We experience hangs on multiple machines that are running elastic data node only.
When it accrued you see a soft lockup symptom of a task or kernel thread using and not releasing a CPU for a longer period of time than allowed. You can see from the logs that it is from the java process (elastic is the only java process running on that machine)

May 14 05:24:21 localhost kernel: [6006808.160001] watchdog: BUG: soft lockup - CPU#5 stuck for 23s! [java:5783]
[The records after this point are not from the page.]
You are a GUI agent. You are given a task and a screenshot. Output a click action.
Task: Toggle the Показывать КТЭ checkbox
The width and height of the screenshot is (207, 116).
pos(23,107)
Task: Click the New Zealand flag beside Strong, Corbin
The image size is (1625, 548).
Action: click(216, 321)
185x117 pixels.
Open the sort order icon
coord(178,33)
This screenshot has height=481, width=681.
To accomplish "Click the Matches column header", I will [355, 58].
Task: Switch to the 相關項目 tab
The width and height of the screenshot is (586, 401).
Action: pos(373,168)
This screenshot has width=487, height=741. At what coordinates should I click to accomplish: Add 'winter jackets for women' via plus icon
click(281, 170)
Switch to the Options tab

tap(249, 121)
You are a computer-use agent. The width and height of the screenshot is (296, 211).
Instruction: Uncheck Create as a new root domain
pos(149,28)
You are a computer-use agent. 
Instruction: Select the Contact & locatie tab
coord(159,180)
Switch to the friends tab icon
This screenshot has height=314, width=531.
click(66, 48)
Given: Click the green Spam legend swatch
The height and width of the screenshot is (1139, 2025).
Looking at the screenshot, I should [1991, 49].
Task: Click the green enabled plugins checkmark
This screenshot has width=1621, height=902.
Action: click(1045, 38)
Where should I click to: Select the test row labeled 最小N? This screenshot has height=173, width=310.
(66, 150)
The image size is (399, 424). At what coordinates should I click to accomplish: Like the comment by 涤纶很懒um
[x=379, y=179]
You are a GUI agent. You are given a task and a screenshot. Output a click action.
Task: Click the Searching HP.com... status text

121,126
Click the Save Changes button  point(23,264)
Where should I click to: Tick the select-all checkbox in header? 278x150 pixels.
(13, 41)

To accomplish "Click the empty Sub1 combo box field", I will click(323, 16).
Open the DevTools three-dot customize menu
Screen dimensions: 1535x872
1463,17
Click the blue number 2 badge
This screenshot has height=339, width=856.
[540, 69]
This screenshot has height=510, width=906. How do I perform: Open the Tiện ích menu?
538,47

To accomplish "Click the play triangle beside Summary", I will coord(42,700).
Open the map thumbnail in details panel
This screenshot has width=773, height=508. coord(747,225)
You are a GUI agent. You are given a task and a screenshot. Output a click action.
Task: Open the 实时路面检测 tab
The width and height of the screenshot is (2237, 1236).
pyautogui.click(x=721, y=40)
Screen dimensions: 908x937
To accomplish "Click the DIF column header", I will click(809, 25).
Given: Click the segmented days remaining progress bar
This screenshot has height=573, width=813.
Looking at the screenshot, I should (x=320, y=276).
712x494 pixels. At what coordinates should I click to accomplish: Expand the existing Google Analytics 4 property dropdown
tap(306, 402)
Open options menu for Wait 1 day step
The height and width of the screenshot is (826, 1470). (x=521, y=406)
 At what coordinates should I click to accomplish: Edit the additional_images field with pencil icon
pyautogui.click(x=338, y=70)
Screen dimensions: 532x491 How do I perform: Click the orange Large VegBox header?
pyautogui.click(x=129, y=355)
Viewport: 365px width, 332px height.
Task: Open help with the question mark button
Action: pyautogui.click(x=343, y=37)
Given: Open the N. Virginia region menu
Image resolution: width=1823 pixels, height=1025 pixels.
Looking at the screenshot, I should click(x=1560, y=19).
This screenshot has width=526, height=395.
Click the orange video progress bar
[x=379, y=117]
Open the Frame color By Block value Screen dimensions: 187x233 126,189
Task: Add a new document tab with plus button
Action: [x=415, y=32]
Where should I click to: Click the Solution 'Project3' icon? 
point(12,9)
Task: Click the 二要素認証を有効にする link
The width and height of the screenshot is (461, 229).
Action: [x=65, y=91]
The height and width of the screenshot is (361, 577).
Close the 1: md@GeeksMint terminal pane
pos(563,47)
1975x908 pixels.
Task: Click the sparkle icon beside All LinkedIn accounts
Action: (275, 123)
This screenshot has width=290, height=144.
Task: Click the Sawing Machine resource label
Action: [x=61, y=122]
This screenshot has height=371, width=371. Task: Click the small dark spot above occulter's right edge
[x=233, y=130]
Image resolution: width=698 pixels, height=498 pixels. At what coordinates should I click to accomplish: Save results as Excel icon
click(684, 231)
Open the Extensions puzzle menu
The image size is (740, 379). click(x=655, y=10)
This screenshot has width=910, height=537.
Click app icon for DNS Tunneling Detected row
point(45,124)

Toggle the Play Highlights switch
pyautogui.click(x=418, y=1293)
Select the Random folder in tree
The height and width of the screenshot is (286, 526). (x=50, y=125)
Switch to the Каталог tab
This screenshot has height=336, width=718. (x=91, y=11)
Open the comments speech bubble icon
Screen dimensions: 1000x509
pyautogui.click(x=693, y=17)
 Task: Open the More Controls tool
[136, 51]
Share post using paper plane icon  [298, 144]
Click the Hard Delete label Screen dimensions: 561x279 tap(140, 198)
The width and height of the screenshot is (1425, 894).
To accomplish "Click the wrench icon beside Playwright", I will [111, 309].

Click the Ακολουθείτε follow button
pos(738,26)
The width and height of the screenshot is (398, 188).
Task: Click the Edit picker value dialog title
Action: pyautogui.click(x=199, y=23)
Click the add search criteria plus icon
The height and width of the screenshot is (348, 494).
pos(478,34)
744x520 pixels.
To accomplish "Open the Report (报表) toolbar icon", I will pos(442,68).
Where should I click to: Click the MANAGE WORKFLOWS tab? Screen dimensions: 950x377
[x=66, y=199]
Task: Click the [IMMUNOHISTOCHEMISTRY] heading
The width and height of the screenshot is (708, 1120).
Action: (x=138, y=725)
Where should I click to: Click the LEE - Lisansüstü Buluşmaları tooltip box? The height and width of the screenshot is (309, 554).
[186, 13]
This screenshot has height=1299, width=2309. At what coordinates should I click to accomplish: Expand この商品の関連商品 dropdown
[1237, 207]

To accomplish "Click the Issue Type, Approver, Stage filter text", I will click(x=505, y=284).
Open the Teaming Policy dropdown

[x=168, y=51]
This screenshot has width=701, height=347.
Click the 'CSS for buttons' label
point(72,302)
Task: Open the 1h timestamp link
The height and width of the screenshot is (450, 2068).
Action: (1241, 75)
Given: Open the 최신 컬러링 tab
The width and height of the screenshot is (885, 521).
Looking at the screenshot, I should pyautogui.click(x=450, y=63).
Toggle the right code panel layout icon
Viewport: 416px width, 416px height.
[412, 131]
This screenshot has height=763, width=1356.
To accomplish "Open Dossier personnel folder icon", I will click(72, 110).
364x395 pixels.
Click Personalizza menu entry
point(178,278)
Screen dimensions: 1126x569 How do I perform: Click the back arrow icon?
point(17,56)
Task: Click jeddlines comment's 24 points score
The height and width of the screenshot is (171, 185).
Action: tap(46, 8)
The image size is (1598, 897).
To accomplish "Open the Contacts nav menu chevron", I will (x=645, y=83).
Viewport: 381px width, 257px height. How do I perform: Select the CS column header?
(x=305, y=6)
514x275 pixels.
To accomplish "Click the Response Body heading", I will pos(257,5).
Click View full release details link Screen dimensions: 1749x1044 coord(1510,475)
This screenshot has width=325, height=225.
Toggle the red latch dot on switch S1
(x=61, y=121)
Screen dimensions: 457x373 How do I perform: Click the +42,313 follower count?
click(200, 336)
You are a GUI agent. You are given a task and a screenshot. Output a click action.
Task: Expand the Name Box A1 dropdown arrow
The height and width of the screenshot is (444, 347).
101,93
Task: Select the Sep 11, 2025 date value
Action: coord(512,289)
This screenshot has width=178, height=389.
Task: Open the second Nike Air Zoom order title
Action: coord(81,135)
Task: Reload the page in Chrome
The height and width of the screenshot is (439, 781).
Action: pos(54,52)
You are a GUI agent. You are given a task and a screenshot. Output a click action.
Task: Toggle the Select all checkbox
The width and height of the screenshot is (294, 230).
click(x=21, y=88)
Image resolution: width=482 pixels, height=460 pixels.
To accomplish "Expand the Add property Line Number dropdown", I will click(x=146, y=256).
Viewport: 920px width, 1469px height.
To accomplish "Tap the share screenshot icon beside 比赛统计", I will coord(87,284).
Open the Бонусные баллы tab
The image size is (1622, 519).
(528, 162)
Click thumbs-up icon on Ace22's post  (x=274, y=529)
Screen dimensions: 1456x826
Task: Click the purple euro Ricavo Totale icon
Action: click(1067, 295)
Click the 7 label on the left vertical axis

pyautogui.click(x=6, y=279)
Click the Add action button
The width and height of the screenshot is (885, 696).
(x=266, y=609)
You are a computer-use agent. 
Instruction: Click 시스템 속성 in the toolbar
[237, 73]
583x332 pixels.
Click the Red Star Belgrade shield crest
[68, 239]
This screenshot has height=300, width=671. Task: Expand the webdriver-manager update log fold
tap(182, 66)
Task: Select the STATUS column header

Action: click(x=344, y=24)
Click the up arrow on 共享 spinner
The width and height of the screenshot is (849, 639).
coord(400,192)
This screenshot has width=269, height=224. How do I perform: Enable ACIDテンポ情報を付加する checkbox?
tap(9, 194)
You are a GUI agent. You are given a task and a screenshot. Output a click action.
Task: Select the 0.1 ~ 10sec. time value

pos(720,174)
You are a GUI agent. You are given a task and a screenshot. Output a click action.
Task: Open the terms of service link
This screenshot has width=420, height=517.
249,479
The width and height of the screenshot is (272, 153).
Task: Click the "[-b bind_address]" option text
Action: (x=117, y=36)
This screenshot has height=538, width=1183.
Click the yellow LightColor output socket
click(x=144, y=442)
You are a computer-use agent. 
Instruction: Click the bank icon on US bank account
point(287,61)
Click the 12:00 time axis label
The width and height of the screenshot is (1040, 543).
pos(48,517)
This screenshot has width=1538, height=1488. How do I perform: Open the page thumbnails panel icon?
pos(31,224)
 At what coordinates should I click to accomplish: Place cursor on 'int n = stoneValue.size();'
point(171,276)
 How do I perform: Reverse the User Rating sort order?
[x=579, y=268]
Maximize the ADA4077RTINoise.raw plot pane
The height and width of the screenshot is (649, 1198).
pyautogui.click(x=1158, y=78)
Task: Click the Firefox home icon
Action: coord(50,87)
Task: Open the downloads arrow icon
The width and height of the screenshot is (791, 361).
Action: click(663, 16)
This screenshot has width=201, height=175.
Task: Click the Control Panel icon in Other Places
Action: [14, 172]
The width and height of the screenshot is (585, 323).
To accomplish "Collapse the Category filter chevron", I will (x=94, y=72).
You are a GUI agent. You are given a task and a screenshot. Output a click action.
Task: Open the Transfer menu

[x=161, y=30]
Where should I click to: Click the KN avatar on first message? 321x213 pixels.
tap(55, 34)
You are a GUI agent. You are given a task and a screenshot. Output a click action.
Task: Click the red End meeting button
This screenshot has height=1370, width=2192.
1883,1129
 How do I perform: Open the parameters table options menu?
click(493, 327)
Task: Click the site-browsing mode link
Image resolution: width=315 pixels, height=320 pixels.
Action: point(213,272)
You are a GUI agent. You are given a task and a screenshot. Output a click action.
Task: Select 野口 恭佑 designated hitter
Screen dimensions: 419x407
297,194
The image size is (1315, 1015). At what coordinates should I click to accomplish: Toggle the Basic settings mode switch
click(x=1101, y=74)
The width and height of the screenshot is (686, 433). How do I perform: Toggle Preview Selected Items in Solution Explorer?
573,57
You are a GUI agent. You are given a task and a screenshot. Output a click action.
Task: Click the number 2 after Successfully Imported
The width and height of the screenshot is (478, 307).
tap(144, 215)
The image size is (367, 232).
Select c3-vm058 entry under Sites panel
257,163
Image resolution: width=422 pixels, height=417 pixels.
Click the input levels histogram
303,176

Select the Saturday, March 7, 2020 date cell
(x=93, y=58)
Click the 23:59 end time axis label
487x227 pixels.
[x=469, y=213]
This has already occurred in 5 different machines

A full description is in https://github.com/elastic/elasticsearch/issues/30667


hi @jasontedor, as you closed the issue on git, I was wondering if you could elaborate more here on why you are sure this isn't an issue in elastic?
The reason I'm asking is that we are currently in an ongoing investigation with Azure which already opened a ticket to canonical about this issue. When Azure discuss this issue with canonical they were insisting that the issue is with the java process (in this case elastic) that is not releasing the CPU.
If you could provide us any information or guide us to find proof that the issue is not an elastic issue it will help expedite the process of finding the root cause.

Thanks for your help!

Please read through the thread that I linked to from GitHub. It looks identical to the problem that you're experiencing, is on the same kernel, and references several LKML threads on similar issues. This screams kernel issue, not Java issue to me, and is almost surely not an Elasticsearch issue. I am open and willing to be proven wrong, but it will require evidence.

1 Like

@jasontedor thanks for the quick response. It appears you are right and it is a kernel issue on Azure which should be fixed in the next kernel update.
FYI, in case you have other customers who are having the same behavior.

This topic was automatically closed 28 days after the last reply. New replies are no longer allowed.